Ameriprise had record fourth-quarter earnings driven by a strategic acquisition, strong stock market performance and net client inflows during the quarter. Looking ahead, the Minneapolis-based company said rising interest rates would be a benefit to the company's banking operations and other businesses.
"Ameriprise delivered another very strong quarter and a record year for client flows, assets and financial results," chief executive Jim Cracchiolo said in a news release.
Cracchiolo also said the company is ready for the coming year, including higher interest rates. The Federal Reserve indicated Wednesday that it would raise rates in March for the first time in more than three years.
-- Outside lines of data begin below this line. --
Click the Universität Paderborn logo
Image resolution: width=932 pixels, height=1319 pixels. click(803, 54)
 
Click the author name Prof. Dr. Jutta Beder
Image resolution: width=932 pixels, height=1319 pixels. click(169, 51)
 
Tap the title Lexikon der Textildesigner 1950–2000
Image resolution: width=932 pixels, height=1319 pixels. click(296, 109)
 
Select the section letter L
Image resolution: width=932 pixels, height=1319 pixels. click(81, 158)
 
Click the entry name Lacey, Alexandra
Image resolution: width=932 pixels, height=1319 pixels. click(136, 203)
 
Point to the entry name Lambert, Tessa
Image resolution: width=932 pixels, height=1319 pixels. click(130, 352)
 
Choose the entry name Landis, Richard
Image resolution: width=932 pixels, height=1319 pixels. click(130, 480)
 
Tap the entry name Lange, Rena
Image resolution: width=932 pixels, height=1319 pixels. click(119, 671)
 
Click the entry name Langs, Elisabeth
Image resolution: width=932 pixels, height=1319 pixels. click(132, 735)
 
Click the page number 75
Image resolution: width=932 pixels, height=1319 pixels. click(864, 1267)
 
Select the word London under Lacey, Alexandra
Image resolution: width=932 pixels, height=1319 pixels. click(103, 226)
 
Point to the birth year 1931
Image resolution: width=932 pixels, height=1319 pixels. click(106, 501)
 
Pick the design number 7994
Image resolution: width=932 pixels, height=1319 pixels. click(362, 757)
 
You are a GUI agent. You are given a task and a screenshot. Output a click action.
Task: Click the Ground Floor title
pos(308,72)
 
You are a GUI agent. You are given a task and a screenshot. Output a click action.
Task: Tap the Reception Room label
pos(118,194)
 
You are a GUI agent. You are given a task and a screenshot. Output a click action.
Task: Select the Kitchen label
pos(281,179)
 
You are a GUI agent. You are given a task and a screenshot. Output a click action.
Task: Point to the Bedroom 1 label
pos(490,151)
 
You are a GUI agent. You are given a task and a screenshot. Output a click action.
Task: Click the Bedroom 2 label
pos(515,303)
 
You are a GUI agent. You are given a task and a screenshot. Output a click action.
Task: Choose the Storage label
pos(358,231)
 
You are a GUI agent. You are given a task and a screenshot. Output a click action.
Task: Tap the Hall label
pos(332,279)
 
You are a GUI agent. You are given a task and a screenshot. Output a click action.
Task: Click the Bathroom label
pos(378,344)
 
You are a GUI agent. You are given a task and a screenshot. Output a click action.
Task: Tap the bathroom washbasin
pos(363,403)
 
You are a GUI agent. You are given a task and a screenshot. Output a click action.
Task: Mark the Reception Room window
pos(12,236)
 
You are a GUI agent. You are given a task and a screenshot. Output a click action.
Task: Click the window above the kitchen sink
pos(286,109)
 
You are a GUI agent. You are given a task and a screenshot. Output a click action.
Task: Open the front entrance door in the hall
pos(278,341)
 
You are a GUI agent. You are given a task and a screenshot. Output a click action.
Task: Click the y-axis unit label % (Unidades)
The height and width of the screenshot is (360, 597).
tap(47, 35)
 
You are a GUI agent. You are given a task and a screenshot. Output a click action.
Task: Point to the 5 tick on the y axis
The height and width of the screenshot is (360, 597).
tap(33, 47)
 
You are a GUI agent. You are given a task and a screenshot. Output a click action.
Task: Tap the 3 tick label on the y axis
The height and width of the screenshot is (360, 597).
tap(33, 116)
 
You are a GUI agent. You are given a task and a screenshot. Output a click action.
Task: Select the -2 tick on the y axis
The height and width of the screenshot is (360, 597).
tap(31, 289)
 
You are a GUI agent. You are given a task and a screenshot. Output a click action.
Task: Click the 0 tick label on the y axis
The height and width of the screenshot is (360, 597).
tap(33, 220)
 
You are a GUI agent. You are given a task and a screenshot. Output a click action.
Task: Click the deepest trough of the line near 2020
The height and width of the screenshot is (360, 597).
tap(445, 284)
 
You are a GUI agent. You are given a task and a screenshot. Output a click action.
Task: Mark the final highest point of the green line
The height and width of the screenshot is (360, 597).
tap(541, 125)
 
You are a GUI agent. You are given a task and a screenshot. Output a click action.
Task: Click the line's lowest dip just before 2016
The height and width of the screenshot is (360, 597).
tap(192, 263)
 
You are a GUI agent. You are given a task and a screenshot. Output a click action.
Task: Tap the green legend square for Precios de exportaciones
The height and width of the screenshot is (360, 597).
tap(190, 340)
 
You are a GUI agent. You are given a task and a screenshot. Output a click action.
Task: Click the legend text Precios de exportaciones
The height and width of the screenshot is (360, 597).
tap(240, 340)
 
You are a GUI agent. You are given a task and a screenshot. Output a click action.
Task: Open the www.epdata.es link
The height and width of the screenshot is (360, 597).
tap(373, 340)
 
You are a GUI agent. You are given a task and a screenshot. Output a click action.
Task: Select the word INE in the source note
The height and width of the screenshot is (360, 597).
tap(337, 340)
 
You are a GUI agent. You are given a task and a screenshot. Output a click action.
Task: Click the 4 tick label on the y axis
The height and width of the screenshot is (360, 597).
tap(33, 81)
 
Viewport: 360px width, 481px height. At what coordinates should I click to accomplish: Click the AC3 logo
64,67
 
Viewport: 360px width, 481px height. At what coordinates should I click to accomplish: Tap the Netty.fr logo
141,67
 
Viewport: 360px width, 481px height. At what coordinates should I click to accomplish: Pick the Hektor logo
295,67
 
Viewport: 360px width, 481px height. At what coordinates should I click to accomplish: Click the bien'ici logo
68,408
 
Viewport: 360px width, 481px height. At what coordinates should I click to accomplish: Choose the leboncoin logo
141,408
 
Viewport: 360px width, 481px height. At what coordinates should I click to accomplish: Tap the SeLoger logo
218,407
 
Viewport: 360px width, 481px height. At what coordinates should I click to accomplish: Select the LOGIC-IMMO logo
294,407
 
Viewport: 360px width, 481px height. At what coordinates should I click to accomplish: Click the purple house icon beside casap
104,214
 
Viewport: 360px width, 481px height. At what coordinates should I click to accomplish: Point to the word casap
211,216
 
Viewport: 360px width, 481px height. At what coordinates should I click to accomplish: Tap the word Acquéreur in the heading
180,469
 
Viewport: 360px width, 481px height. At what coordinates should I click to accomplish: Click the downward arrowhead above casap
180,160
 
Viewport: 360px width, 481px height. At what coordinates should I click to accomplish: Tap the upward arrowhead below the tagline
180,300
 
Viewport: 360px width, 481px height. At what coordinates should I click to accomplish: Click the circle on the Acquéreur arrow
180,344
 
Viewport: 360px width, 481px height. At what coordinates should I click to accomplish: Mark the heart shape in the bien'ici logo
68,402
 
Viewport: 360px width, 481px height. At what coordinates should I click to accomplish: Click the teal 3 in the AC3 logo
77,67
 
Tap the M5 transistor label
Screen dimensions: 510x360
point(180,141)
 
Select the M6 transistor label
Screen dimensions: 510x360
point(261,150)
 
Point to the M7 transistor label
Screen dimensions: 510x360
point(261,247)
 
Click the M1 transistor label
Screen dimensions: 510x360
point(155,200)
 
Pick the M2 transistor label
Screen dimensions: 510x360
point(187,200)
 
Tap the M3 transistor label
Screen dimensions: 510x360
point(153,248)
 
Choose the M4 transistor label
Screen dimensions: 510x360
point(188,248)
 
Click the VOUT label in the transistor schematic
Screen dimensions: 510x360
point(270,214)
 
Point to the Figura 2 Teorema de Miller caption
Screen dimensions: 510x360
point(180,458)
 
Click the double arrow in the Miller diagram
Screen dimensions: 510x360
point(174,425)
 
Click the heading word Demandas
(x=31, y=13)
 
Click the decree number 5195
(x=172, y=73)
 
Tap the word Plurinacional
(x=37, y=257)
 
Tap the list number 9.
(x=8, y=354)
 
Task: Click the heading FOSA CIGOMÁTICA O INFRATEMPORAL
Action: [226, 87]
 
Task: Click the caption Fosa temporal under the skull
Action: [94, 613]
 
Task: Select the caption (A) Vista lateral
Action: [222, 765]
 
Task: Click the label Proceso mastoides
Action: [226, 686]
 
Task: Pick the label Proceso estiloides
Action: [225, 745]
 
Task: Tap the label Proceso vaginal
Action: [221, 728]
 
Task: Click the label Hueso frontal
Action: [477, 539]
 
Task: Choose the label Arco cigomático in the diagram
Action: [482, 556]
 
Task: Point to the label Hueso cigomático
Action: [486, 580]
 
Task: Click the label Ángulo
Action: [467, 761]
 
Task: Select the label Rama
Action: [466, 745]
"Ameriprise is well-positioned to continue navigating the current environment successfully, and rising interest rates would be another positive," Cracchiolo said.
John Barnidge, an analyst with Piper Sandler, wrote in a research note before the fourth-quarter earnings release Wednesday that certain Ameriprise businesses, including its Asset Wealth Management unit, would benefit from a rising interest rate environment.
Ameriprise also expects to see in the first quarter more benefits of its $829 million acquisition in November of BMO Financial Group's EMEA Asset Management unit. The integration of BMO has gone according to plan, the company said.
The addition of the BMO business in Europe, Middle East and Africa added $136 billion in assets under management. Ameriprise's total assets under management and administration is now $1.4 trillion.
During the fourth quarter, Ameriprise clients added nearly $40 billion to their portfolios.